The Jakarta Post , The most frequently asked question after Sept. 11, 2001 was: What were the reasons for so much hatred against the West among al-Qaeda and its followers? The answers have varied, depending on one's educational background, social standing and cultural perspective of responders across the Muslim world.
As an Indonesian Muslim academic turned temporary diplomat my tentative answer would be: Sept. 11, 2001 was in a sense an inevitable consequence of the combination of America's pervasively dominant role as the world's “24/7” superpower in all of its dimensions — political, economic, military, scientific, cultural — and the unique combustible atmosphere of modern Middle East political economy. American preponderance begets defiance most tellingly in many Middle east societies whose governments often fail to address much needed comprehensive political and economic reforms. Anti-Westernism in the Middle East are linked to the anger and desperation of the Muslim poor against established oil-rich governments, perceived to be rampantly corrupt.

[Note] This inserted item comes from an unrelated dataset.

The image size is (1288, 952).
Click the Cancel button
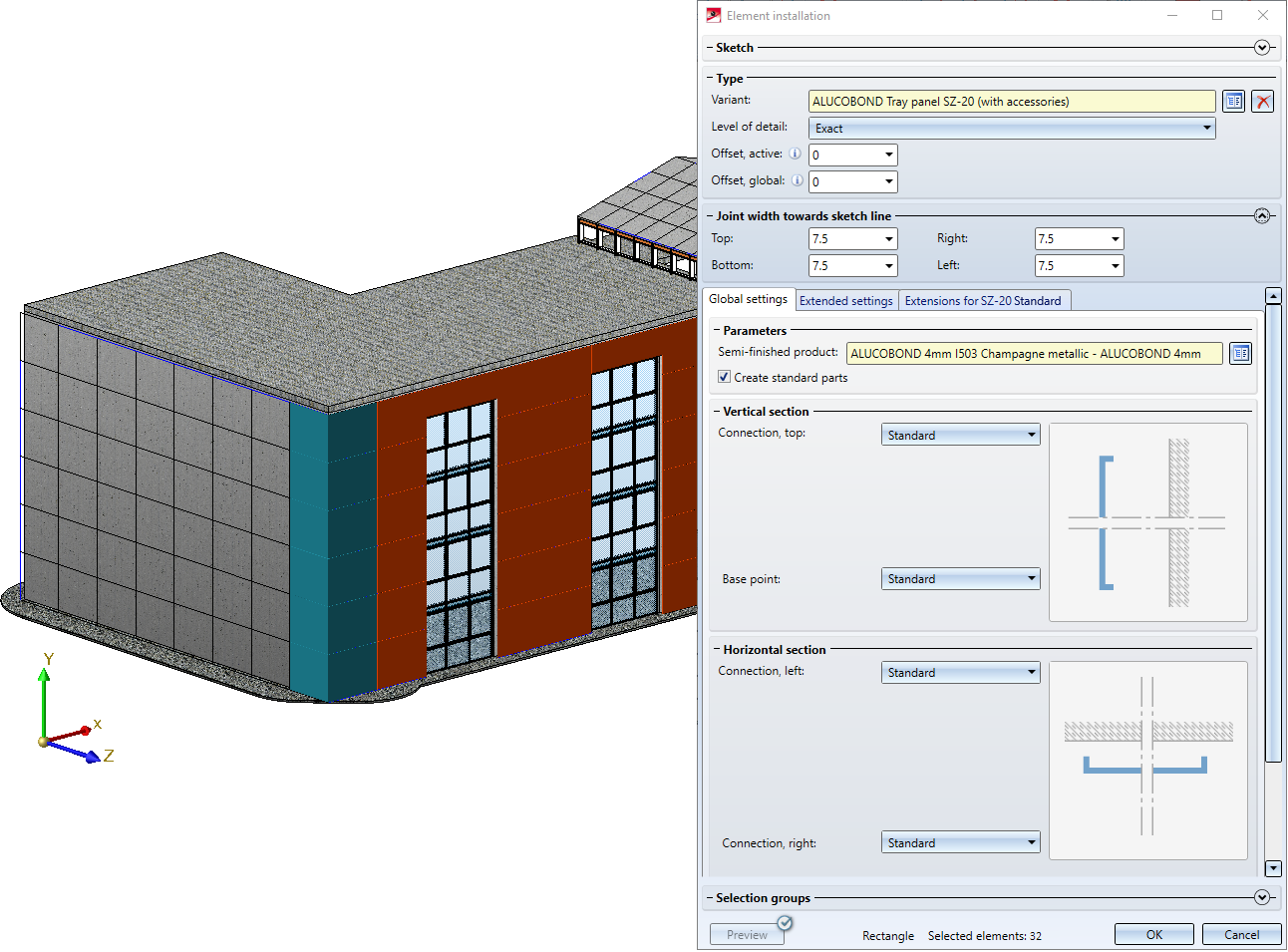point(1241,935)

Fortuitous circumstances created the Osama bin Laden phenomenon whose virulently anti-American ideology were based on his personal marginalization and ostracism by the Saudi royal family and his particular view of Middle East regional and domestic politics since the early 1990s. Bin Laden's personal psychological scars defined his main goal which was to fuel acerbic hatred against selected Arab governments — especially in Saudi Arabia and in Egypt — whom he saw as corrupt and immoral clients of United States economic imperialism and purveyors of Western moral decadence.
The perpetrators of the hijacking of the fatal planes in New York and Washington were middle-class Saudi and Egyptian nationals who saw their governments as being hand-in-glove partners of the American “infidels” since 1981, made worse by supporting Israel politically, militarily and economically. Bin Laden and his followers' main objective was to polarize the Islamic world of the ummat, instigate the cause of an Islamic revolution in those Arab states allied to Western interests and regain the moral high ground for what he believed was the interest of Islam's true believers across the world.
In fact, the United States was not the prime target of bin Laden's real objective; it merely represented the modern Hubal, symbol of contemporary idolatry and of that most ubiquitously powerful “Christian” nation supporting what he deemed as corrupt Arab governments who exploited and usurped power from the Muslim ummat in their respective countries.
It is this defining intra-Muslim and intra-Arab ideological struggle which explains more cogently the 9/11 phenomenon and which to my mind explains more cogently than analyses centering on the notion of “challenge and response” of Arnold Toynbee, the patronizing theme of “Islam on the defensive” of Bernard Lewis or the popular but misplaced “clash of civilizations” of Samuel Huntington. Understanding the ideological struggle within political Islam in the Middle East, in Africa and in East Asia , sheds more light on 11 September than rehashing variations on the theme of permanent discord between Islam and the West.
In the contemporary world of the Middle East, leaders of Arab governments that for reasons of economic and military strategy are perceived as clients of the fulcrum of global idolatry are despised by bin Laden and his followers as hypocrites, munafiqun. These leaders are also invariably demonized as those who formally believe in Islam but reject its precepts after being poisoned by the greed and predatory disposition of Western interests in the oilfields of the Middle East.
Worse, they were branded as mere apostates, since they were depicted as never having embraced “true” Islam in the first place. Al-Qaeda ideology derives much of its precepts from the more extremist interpretation of the Salafis, who believed in the imperative of the return to the pure teachings of the Prophet. In the view of the Salafis, all states with Muslims majorities must apply the sharia' exclusively. Failure to adopt it constituted idolatry.
The extremist versions of Islam further maintain that it is the duty of the purist to go on the path of jihad against those governments that do not adopt the sharia as state identity and that these despicable regimes should therefore be overthrown by violent means. In the Declaration of War against the Americans in 1996, Osama bin Laden saw himself as having common cause with members of the Islamic Jihad in Egypt whose members had been involved in the assassination of president Anwar Sadat in October 1981. Both groups viewed members of the Egyptian government and the Saudi royal family as having renounced Islam both by refusing to apply al-Qaeda's view of the sharia as the basis for political life and because of their dependence on American economic patronage and military protection.
For us in Indonesia, events in the Middle East often resonate quickly into our domestic situation. What happens in the Middle East may affect our future, politically, economically, even strategically. But the vast majority of Indonesian Muslims also believe that Indonesia can provide an alternative to political desperation in the Middle East. Our tradition of enriched discourse and constructive dialogue about the need for all members of the Islamic ummat throughout the world to come to terms with contemporary Western dominated globalization has been scrutinized by many scholars of Islam. The true jihad is to improve oneself and our Muslim communities. Western dominance can be overcome by using our brains, skills and knowledge to gain leverage and restructure the world's political and economic system into a more equitable international order.